The complaints rely on the Civil Rights Act, 42 U.S.C. §§ 1981, 1983 and 1988. This Act applies to officers acting under color of state law, not federal law. Wheeldin v. Wheeler, 373 U.S. 647, 83 S.Ct. 1441, 10 L.Ed.2d 605 (1962); Norton v. McShane, 332 F.2d 855 (5th Cir. 1964), cert. denied, 380 U. *924 S. 981, 85 S.Ct. 1345, 14 L.Ed.2d 274 (1965). Therefore, the Civil Rights Act does not give plaintiffs a cause of action.

Bivens v. Six Unknown Named Agents of Federal Bureau of Narcotics, 403 U.S. 388, 91 S.Ct. 1999, 29 L.Ed.2d 619 (1971), recently held that there is a right of action against federal agents who violate the Fourth Amendment rights of a citizen while they are acting under color of federal authority. In that case, the agents entered the plaintiff’s home without a warrant and made a search of his house, arresting and interrogating him in connection with their search. Throughout, the Supreme Court discusses Fourth Amendment rights. The holding appears to be limited to the Fourth Amendment.

The question then is whether the prohibition against unreasonable searches and seizures includes the seizure of a person during an arrest. The Supreme Court in Terry v. Ohio, 392 U.S. 1, 88 S.Ct. 1868, 20 L.Ed.2d 889 (1968), said, “It must be recognized that whenever a police officer accosts an individual and restrains his freedom to walk away, he has ‘seized’ that person.” 392 U.S. at 16, 88 S.Ct. at 1877. Quoting from Terry, the Court of Appeals for the District of Columbia Circuit has stated that “the Supreme Court has verbally circumscribed the outer limits of ‘seizure’ under the fourth amendment to mean an accosting of an individual and a restraint of his liberty to depart.” Yam Sang Kwai v.
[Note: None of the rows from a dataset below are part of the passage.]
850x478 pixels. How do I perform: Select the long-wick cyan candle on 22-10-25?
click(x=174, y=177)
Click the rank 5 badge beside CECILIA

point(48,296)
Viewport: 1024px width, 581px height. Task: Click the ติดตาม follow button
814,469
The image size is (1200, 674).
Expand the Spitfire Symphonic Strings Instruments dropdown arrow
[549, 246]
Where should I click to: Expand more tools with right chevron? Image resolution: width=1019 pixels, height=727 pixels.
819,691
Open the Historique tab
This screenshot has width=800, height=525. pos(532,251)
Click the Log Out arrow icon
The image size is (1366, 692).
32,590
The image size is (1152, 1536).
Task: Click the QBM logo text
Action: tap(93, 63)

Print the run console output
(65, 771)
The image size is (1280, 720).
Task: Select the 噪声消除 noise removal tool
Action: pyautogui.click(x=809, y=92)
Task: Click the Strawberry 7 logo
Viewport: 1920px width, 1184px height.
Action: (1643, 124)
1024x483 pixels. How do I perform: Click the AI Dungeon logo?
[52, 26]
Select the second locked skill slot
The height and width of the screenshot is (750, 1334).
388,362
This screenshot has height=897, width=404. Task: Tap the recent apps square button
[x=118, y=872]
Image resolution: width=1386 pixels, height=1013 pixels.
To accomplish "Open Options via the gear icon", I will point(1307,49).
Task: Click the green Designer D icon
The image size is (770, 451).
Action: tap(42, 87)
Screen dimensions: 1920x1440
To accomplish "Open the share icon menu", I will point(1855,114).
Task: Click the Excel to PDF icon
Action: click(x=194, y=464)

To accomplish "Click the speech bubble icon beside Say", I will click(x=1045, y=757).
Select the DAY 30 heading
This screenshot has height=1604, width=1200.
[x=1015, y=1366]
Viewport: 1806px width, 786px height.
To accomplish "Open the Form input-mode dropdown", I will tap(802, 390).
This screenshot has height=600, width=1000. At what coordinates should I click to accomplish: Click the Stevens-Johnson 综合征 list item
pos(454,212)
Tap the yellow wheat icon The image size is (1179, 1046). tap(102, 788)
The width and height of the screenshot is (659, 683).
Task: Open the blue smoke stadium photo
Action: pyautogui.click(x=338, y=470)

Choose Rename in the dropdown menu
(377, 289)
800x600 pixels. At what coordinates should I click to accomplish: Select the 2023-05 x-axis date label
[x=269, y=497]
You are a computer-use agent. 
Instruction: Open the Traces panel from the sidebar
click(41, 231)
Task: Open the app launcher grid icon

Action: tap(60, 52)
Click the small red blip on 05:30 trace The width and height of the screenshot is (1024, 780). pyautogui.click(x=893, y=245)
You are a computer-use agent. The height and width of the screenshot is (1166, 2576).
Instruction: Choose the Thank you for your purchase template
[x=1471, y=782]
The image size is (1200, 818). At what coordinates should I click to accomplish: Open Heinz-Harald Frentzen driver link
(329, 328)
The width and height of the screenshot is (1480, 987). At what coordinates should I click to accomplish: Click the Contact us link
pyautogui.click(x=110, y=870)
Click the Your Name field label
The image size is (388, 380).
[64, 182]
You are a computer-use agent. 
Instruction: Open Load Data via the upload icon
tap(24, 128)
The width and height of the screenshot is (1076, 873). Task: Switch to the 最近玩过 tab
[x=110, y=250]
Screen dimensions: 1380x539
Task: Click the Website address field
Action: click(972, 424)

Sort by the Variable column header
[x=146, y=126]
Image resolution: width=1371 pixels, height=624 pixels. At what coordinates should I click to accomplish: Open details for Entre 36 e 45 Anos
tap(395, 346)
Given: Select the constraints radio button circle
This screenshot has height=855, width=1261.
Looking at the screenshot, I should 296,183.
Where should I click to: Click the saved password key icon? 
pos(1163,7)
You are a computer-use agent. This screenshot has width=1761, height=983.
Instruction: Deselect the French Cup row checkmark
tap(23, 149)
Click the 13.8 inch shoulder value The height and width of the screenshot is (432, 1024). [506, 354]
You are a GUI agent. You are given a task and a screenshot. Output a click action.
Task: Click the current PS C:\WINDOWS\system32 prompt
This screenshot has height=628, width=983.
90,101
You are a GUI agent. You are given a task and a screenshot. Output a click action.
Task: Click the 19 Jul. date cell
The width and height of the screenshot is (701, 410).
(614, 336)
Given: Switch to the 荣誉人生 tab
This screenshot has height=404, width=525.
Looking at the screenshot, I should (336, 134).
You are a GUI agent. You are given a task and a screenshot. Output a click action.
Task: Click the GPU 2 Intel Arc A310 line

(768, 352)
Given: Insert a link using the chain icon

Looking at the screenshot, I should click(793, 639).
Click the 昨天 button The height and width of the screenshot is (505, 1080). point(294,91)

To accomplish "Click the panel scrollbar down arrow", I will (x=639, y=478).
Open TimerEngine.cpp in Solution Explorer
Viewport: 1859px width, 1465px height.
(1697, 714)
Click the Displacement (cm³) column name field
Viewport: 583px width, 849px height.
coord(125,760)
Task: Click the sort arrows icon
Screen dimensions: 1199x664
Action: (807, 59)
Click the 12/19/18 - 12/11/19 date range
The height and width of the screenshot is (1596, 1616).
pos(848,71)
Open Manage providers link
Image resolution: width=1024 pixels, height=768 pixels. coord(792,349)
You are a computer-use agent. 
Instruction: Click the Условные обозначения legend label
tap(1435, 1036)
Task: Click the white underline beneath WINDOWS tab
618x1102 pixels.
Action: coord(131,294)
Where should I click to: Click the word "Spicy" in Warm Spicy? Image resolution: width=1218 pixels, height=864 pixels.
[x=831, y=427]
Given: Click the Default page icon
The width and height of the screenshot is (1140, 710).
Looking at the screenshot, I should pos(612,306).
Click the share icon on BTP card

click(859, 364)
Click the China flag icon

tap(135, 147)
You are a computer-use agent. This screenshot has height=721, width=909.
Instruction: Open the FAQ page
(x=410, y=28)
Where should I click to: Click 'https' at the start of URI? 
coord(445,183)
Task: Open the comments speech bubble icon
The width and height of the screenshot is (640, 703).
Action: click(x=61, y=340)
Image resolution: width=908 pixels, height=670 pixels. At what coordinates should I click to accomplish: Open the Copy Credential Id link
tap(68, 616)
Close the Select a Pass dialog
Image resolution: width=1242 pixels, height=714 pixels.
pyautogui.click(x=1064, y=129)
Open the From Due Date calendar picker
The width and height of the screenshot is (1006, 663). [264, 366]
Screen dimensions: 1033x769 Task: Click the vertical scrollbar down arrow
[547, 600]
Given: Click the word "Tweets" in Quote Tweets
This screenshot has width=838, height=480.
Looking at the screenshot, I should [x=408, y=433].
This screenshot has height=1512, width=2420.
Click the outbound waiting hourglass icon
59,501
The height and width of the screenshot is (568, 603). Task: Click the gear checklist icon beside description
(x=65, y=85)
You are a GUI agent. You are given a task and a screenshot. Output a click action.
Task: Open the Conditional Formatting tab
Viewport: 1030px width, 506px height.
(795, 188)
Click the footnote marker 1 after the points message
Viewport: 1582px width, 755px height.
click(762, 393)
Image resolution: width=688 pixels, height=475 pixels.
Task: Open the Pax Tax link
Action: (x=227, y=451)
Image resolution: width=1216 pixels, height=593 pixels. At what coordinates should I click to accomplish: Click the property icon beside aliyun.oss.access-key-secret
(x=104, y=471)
Immigration & Naturalization Service, 133 U.S.App.D.C. 369, 411 F.2d 683, 686 (1969). The Fourth Circuit Court of Appeals has recently cited Terry as standing for this proposition. Jenkins v. Averett, 424 F.2d 1228, 1232 (4th Cir. 1970).

III.

The third question to be determined involves the question of whether the conduct complained of falls within the grant of immunity to officers and officials of the federal government. The test laid down in Barr v. Matteo, 360 U.S. 564, 79 S.Ct. 1335, 3 L.Ed.2d 1434 (1959) is whether the activity falls within “the outer perimeter” of the officer’s duties. The complaints both allege that the arresting officers were acting within the scope of their employment. If plaintiffs are bound by their own allegations, the officers’ activity is protected.

This Court need not, however, restrict itself to the complaint. For the purposes of this motion we may view the allegations in the light most favorable to the plaintiffs and disregard these statements.

This Court recognizes that an assault by a police officer may well be beyond the scope of his official activity. See, e. g., Jenkins v. Averett, 424 F.2d 1228 (4th Cir. 1970). The Supreme Court’s ruling in Bivens, however, expressly avoided finding any liability against the defendants. It remanded the case for a determination of whether the actions complained of were within their immunity.

In Norton v. McShane, 332 F.2d 855 (5th Cir. 1964) cert. denied 380 U.S. 981, 85 S.Ct.